株式会社メンタルヘルステクノロジーズ は2021年5月14日、「企業の産業医契約状況」に関する調査結果を発表した。調査期間は2021年2月2日~4月30日で、全国の企業220社より回答を得た。これにより、産業医の雇用状況の実態や課題が明らかとなった。

産業医の紹介会社利用は2割弱

労働安全衛生法により、常時50名以上の労働者を雇用する事業所では、産業医を1名以上選任し、労働者の健康管理等を効果的に行っていくことが定められている。企業と契約を結ぶ産業医との間には、どういった課題があるのだろうか。

はじめに、「産業医との契約形態」を尋ねた。すると、「直接雇用」が74%と最も多い結果となった。以下、「紹介会社」が19%、「未契約」が6%、「不明」が1%と続いた。7割を超える企業で、健康保険組合や知人・関係者からの紹介で直接雇用をしており、紹介会社を利用している企業は2割弱にとどまった。



直接雇用企業のうち、半数以上がメンタル不調者を抱える

次に、産業医を直接雇用する企業を対象に、「現在、自社にメンタル不調の従業員がいるか」を尋ねた。その結果、「はい」が55%、「いいえ」が45%となり、半数を超える企業でメンタルに不調を抱える従業員がいることが判明した。
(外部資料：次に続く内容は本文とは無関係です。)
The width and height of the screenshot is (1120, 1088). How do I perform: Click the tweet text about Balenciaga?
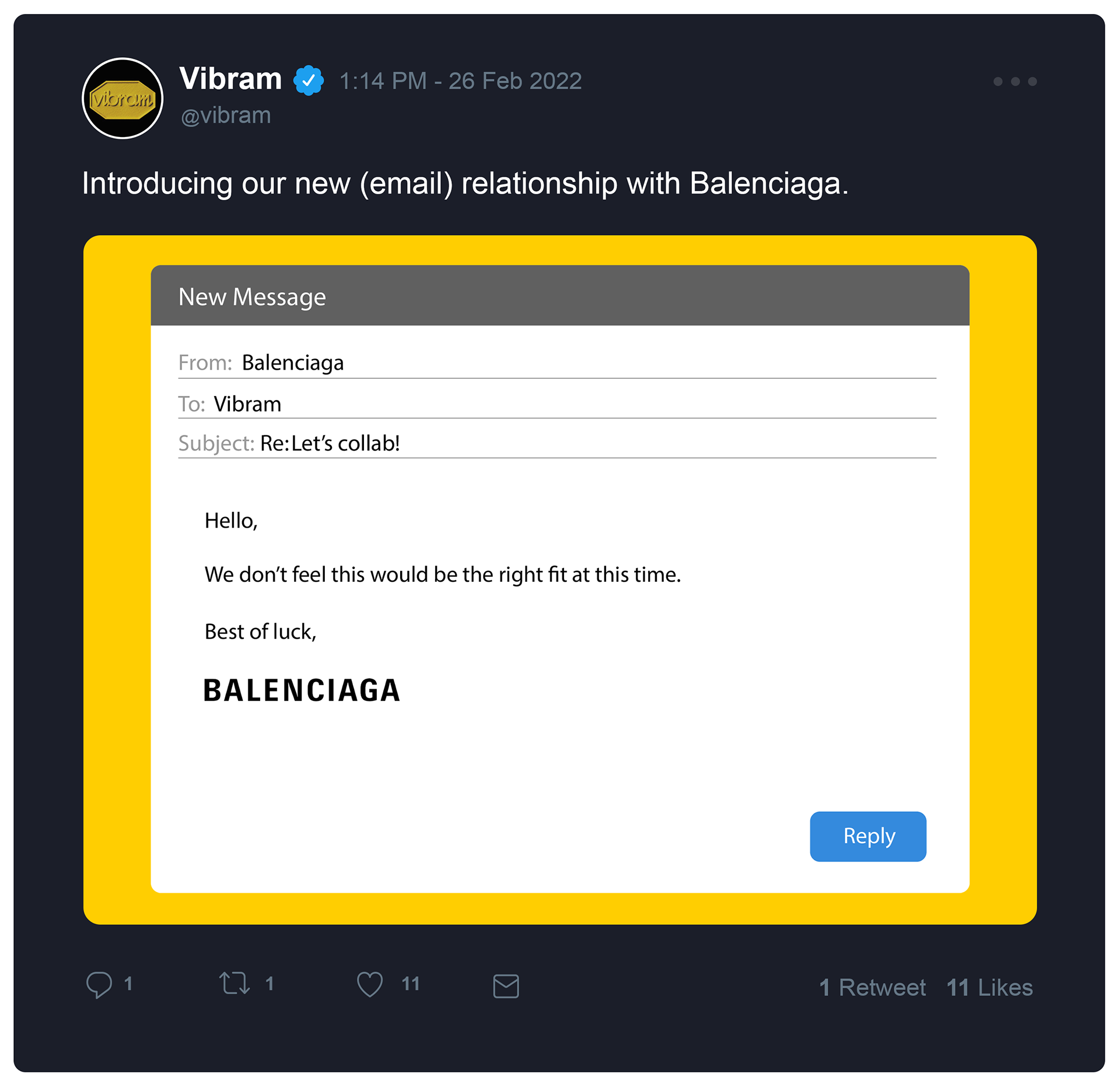pyautogui.click(x=465, y=183)
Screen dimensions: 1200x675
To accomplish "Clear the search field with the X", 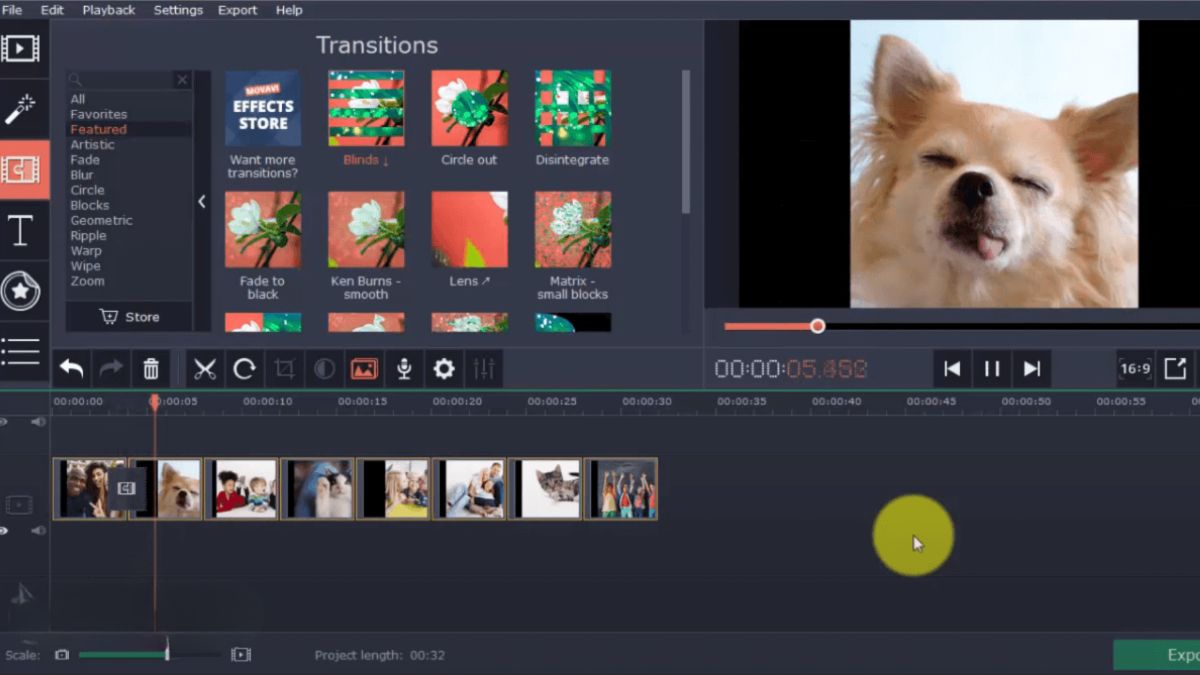I will point(183,79).

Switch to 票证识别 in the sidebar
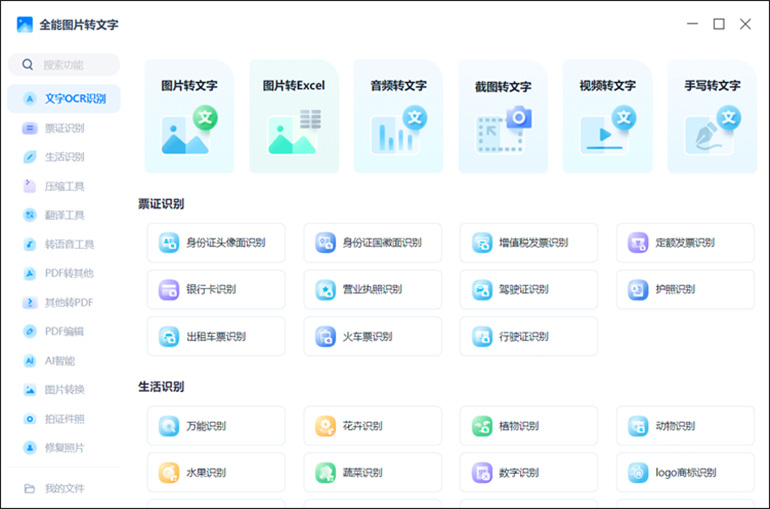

産業医への不満、最多は「産業保健、労務についての相談ができない」

最後に、産業医を直接雇用する企業に対し、「どのような時に産業医に不満を感じているか」を尋ねた。すると、「産業保健、労務についての相談ができないとき」が43%と最も多い結果となった。以下、「メールの返信が遅いとき(ないとき)」が22%、「担当者と連絡がとれないとき」が19%、「産業医と連絡がとれないとき」が16%と続いた。直接雇用された産業医でも、病院やクリニックでの仕事と兼務している医師も多いと思われる。これにより、「すぐに相談や連絡に対応できない」などのタイムラグが起こり、不満や課題へとつながっているようだ。




産業医を企業で直接雇用する場合、企業以外でも医師として働いているために、対応に時間差が生じるケースもあるようだ。このような課題を解決し、より円滑な関係を構築するには、企業側も社内の現状や産業医へ依頼したいことを明確に伝えるなど、お互いに日頃から寄り添った連携が必要となりそうだ。